• [EXERCISE BRIEF] Count every line below that holds the word "width", and give the number with no other words.

• [EXTRACTED MATERIAL]
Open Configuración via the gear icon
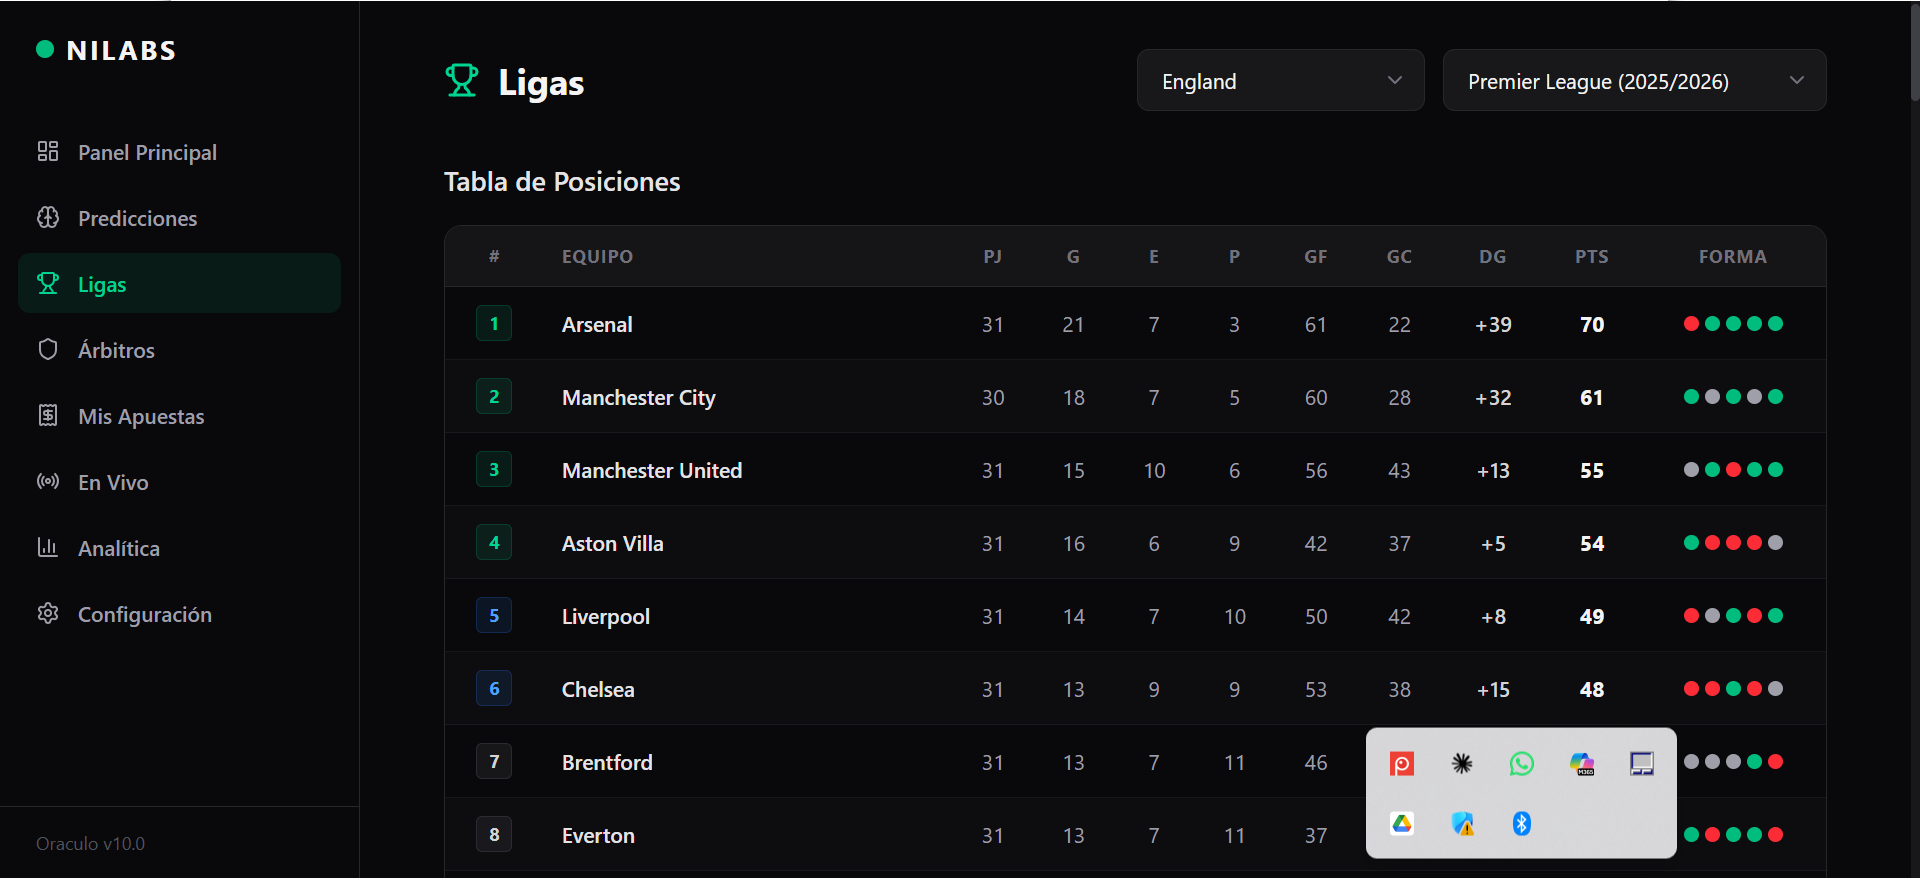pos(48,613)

==

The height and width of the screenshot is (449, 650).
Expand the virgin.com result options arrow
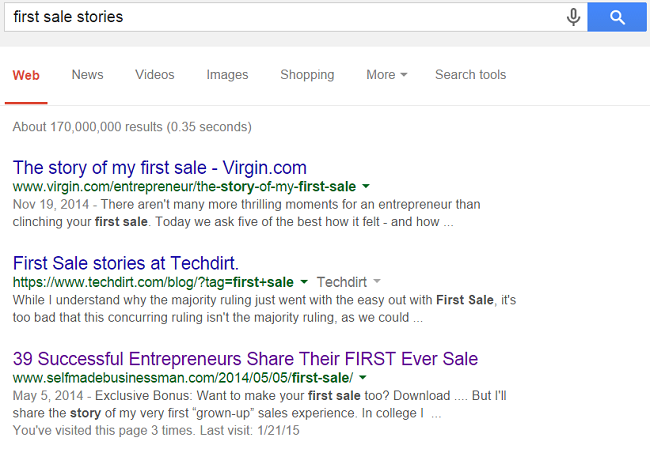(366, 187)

==

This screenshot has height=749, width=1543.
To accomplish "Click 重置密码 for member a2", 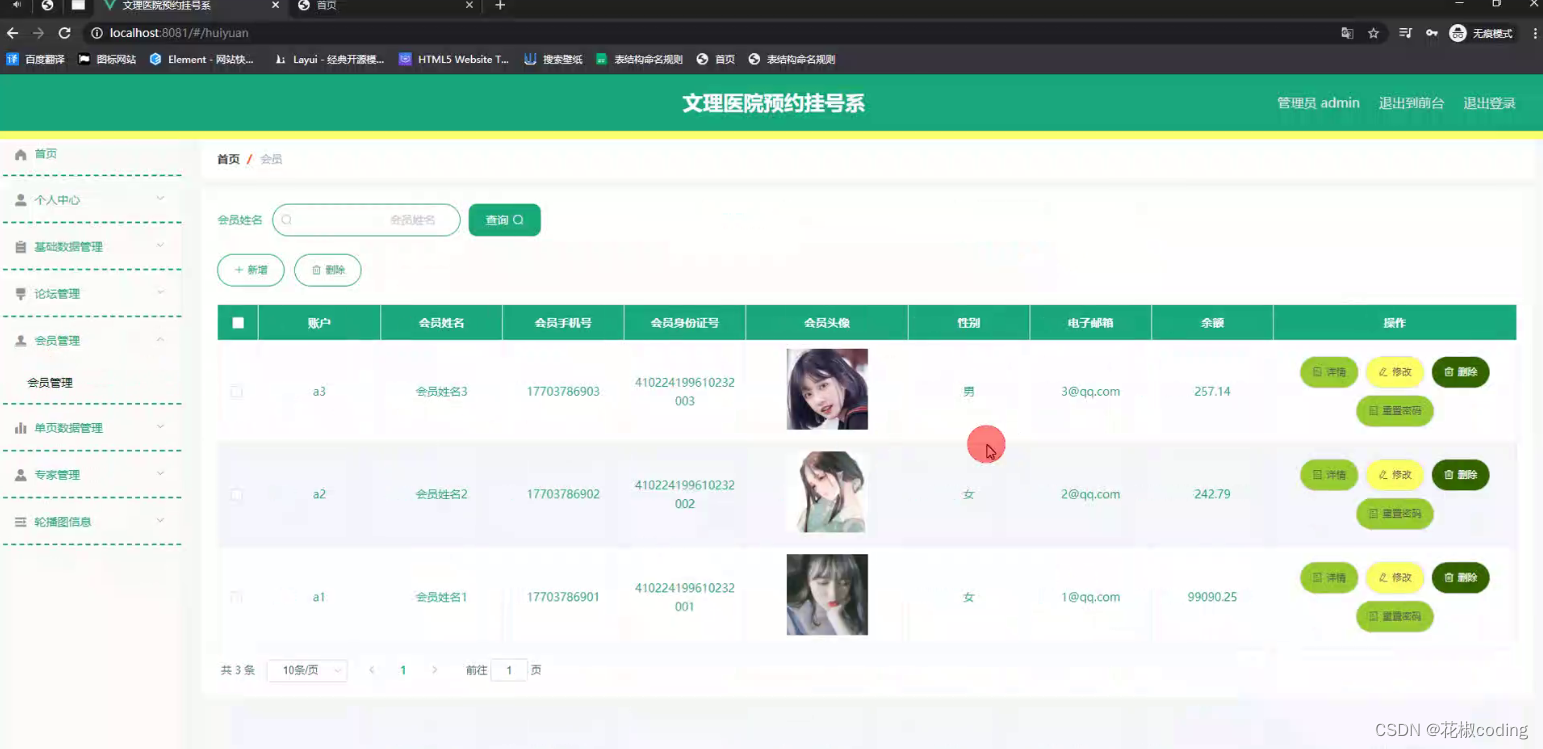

• [ANSWER TO THIS PROBLEM] 2